Va confermato che il ricorso alla formula con cui una parte domanda al giudice di condannare l’altra al pagamento di un importo indicato in una determinata somma o “in quella ritenuta di giustizia” ha una precisa valenza giuridica sotto il profilo del rispetto del principio enunciato dall’art 112 c.p.c. Non può quindi essere considerata una mera clausola di stile, bensì uno strumento volto ad agevolare una ponderata liquidazione del danno da parte del giudice che non sia rigidamente vincolata alla quantificazione indicata nelle conclusioni specifiche della parte e dunque maggiormente idonea a soddisfare il requisito dell’integralità del risarcimento.
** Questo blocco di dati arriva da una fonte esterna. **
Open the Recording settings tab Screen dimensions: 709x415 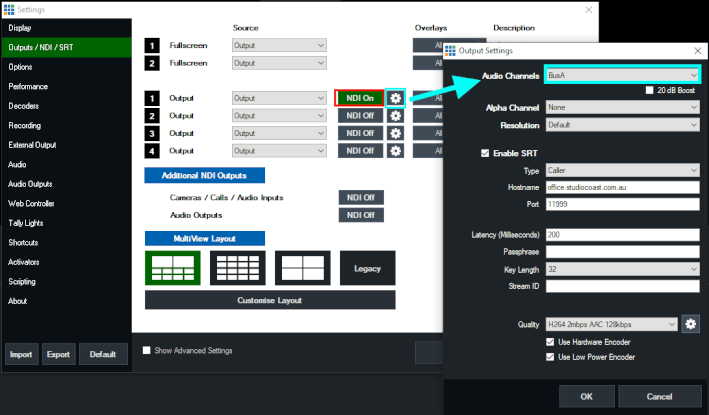pos(25,125)
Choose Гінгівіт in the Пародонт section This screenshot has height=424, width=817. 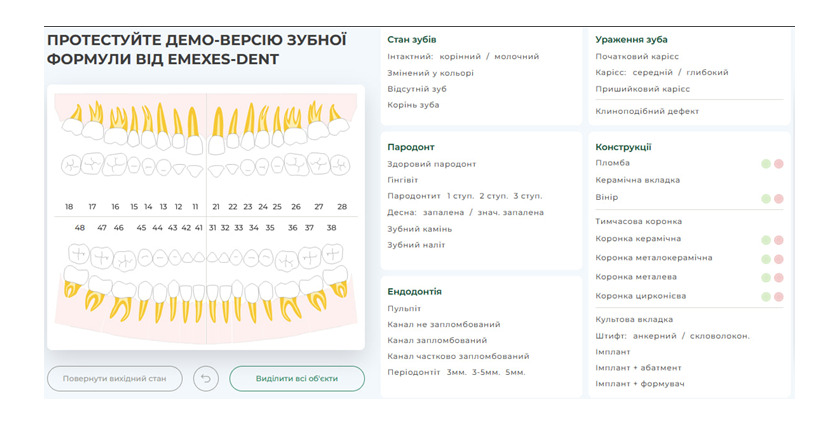(x=405, y=180)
Così, la determinazione del quantum risarcibile, ove non precisamente determinabile ex ante, può subire delle variazioni rispetto alla originaria pretesa attorea tenuto conto delle risultanze dell’espletamento delle indagini e degli esami in sede di consulenza tecnica (in applicazione di tale principio la Corte d’appello giudica fondato il motivo con cui l’appellante censura l’erronea quantificazione del danno biologico da parte del Tribunale nella parte in cui esclude la maggior valutazione operata dal CTU in sede di chiarimenti qualificando come nuova la domanda in questione in quanto diversa, sotto il profilo del quantum, da quella formulata dall’attore nelle conclusioni dell’atto introduttivo nonché dalla quantificazione operata inizialmente dal CTU nella propria relazione. La Corte conclude affermando che nella specie non è configurabile in concreto la proposizione di domanda nuova e di un’inammissibile modificazione della stessa; ne deriva che il giudice di prime cure avrebbe dovuto moltiplicare per il 20% la quantificazione del punto di invalidità così come ritenuto congruo dal CTU in sede in chiarimenti apparendo condivisibile il parere tecnico medico legale del consulente).